DNA library construction for conventional and automated sequencing
For DNA plasmid library construction, fresh amplified normalized and non-normalized DNA (~200 ng each) was cloned into the pGEM-T-Easy vector (Promega) as described by the manufacturer, and transformed into E. coli (XL-1 Blue strain) using electroporation with a Bio-Rad Micropulser (Hercules, CA, USA). From each library, 300 randomly selected white clones were used for plasmid purification and conventional sequencing.
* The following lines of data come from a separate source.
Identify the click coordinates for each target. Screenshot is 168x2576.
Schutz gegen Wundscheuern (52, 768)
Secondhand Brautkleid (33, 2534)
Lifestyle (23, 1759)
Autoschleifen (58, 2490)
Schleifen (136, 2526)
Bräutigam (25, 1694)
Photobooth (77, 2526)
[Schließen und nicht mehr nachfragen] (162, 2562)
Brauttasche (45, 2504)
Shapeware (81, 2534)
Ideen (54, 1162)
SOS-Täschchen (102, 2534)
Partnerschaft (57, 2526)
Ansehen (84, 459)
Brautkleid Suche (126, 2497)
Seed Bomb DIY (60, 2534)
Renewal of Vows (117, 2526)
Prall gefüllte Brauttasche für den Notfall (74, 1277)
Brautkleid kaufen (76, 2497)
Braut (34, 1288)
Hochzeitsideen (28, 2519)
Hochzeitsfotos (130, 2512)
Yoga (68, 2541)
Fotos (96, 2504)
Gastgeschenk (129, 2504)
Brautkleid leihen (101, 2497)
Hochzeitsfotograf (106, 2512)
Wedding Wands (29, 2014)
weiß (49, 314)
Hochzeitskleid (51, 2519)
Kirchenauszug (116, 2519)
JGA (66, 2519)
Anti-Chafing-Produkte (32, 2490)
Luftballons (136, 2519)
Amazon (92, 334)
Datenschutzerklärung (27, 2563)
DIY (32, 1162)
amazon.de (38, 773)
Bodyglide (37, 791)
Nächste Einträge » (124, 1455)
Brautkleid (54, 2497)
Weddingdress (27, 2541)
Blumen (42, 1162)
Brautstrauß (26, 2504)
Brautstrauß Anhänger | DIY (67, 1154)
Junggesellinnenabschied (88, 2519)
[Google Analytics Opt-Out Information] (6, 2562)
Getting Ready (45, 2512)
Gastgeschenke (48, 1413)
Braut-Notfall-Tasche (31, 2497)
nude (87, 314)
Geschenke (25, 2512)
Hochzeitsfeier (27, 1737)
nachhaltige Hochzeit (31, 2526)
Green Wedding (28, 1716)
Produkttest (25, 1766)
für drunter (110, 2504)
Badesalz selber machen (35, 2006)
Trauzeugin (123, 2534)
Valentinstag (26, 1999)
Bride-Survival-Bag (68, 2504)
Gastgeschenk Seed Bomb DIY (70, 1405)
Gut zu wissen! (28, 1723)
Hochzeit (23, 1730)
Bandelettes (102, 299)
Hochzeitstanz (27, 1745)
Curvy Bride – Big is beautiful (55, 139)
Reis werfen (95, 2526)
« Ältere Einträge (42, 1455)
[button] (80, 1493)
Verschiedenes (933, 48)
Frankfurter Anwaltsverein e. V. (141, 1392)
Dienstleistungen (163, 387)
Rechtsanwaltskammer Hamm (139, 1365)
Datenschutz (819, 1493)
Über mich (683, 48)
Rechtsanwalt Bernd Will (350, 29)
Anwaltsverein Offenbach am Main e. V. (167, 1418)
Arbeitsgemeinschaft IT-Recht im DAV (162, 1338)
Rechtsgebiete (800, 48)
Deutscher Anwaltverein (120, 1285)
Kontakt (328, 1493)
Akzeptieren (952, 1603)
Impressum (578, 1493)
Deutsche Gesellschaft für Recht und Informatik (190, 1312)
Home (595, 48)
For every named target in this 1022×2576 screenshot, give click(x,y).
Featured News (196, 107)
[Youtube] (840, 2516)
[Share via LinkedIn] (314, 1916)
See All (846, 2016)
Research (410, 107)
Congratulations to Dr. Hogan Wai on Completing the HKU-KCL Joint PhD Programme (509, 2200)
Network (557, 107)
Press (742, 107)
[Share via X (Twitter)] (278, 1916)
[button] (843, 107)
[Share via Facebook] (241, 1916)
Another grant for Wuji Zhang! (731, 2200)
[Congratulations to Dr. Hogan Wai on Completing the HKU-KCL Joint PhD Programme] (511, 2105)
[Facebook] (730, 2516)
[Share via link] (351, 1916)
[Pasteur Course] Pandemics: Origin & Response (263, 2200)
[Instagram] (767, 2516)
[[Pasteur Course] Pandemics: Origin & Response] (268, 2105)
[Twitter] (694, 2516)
For automated sequencing, ~3-µg aliquots of each DNA population were used. DNA fragmentation and adapter ligation were performed as described in (13), and fragments were sequenced at the Centre “Bioengineering” RAS using a 454 GS FLX Standard series automated sequencer (Roche, Basel, Switzerland). Sequences were analyzed using Repeat-Masker software (www.repeatmasker.org/cgi-bin/WEBRepeatMasker).
PCR with gene-specific primers
Non-normalized and normalized DNA were diluted in PCR mixture to a final concentration of 15–20 pg/µL and amplified using gene-specific primer pairs (Supplementary Table S2) and an Encyclo PCR kit, according to the manufacturer's instructions. Depending on the gene being amplified, 28–34 PCR cycles were performed on an MJ Research PTC-200 DNA Thermal Cycler; each cycle consisted of 95°C for 7 s, 63°C for 20 s, and 72°C for 20 s.
Results and discussion
The normalization procedure is illustrated in Figure 1. Following DNA denaturation and re-association, the double-stranded fraction of repetitive sequences is degraded using DSN, and the ssDNA fraction enriched for low-copy sequences is amplified by PCR. Because DSN normalization includes a PCR step to amplify the ssDNA fraction, a specific sequence is introduced into the ends of sheared DNA by ligation of double-stranded adapters.